Timnas Pelajar Tertahan di Filipina, EO Dianggap Tak Profesional

Mercy Raya - Sepakbola
Kamis, 05 Nov 2015 18:30 WIB
Timnas Pelajar Tertahan di Filipina, EO Dianggap Tak Profesional
ist.
Jakarta -

Tim Nasional Pelajar Indonesia tertahan di Manila usai mengikuti Pilipinas Cup dan tampil sebagai juara. Asisten pelatih, Yendra Gandi, menilai Kampiun Indonesia sudah bertindak tidak profesional dalam menangani sebuah tim.

Tim Nasional Pelajar ambil bagian dalam kompetisi kelompok umur Pilipinos Cup pada 27-30 November. Di akhir acara mereka menjadi juara dengan mengalahkan Pagasa FC 2-0 di final.

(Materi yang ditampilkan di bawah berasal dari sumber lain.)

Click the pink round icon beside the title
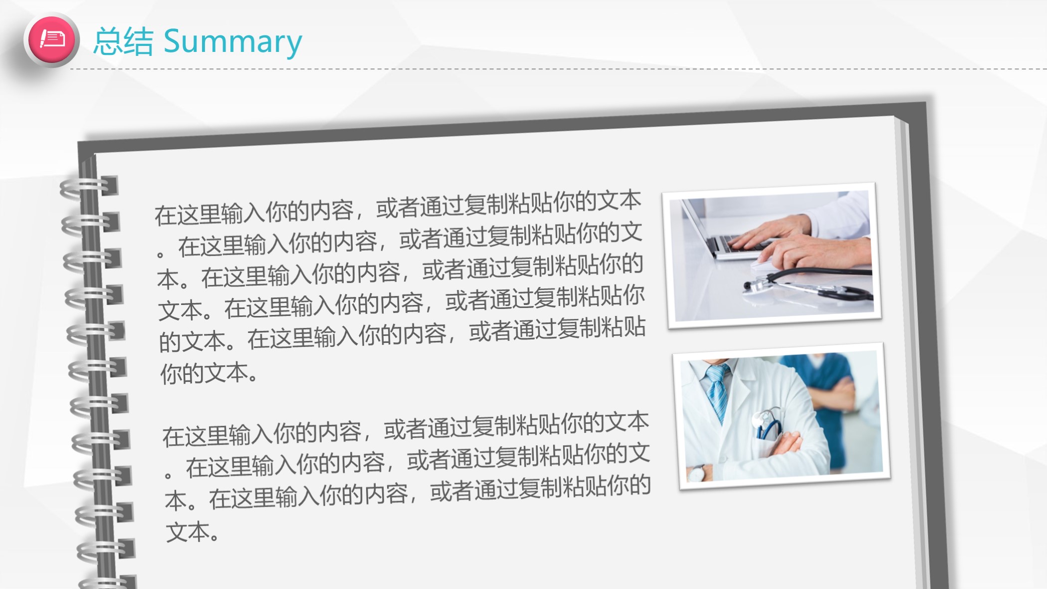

Para pemain dan tiga ofisial dijadwalkan pulang pada 31 Oktober dengan penerbangan via Kuala Lumpur dan baru sehari kemudian tiba di Jakarta. Tapi, mereka tak bisa pulang sesuai jadwal karena tiket hangus.

SCROLL TO CONTINUE WITH CONTENT

Event Organizer Kampiun Indonesia yang memberangkatkan tim tidak bisa menyediakan tiket pengganti. Setelah mendengarkan keluh kesah orang tua pemain, Kemenpora memulangkan tim sore ini (5/11/2015).

"Ada tiket penerbangan langsung dari Manila ke Jakarta, tapi Kata Pak Gatut (dari Kampiun Indonesia) mahal, jadi (memilih tiket penerbangan) yang transit di Kuala Lumpur. Jadi mereka mencari alternatif penerbangan yang murah," kata Yendra Gandi, asisten pelatih, yang tak turut mendampingi tim ke Manila, hari ini di Jakarta.

"Tanggal 30 Oktober itu kami juara, sekitar pukul 15.00 sampai 16.00 waktu setempat. Lalu pulang ke hotel. Sementara tiket pulang itu jadwalnya pukul 20.00.

"Di tanggal 31 Oktober itu kami mendapatkan kabar kalau ternyata tiket hangus. Tim terlambat (sampai di bandara, Red) karena macet di jalan.

"Menurut saya itu tidak masuk akal, kalau seorang EO yang profesional pasti prepare untuk berangkat. Memang orang Kampiun Indonesia mengatakan tiket untuk anak-anak pulang pergi. Saya lihat memang pulang pergi dan tertulis tanggal itu," jelas dia.

Gandi juga menegaskan jika pembiayaan tim ditanggung oleh manajer timnas pelajar U-13, Irfan Taufik. Bukan dari kemenpora.

"Yang kami tahu biaya manajer (Irfan Taufik) yang menanggung semua. Mulai dari TC, seleksi, kedatangan anak-anak, dan penginapan semua ditanggung pak Irfan Taufik," tutur Gandi.

"Soal ada pungutan biaya atau tidak kepada orang tua, kami tidak tahu itu," ucap dia.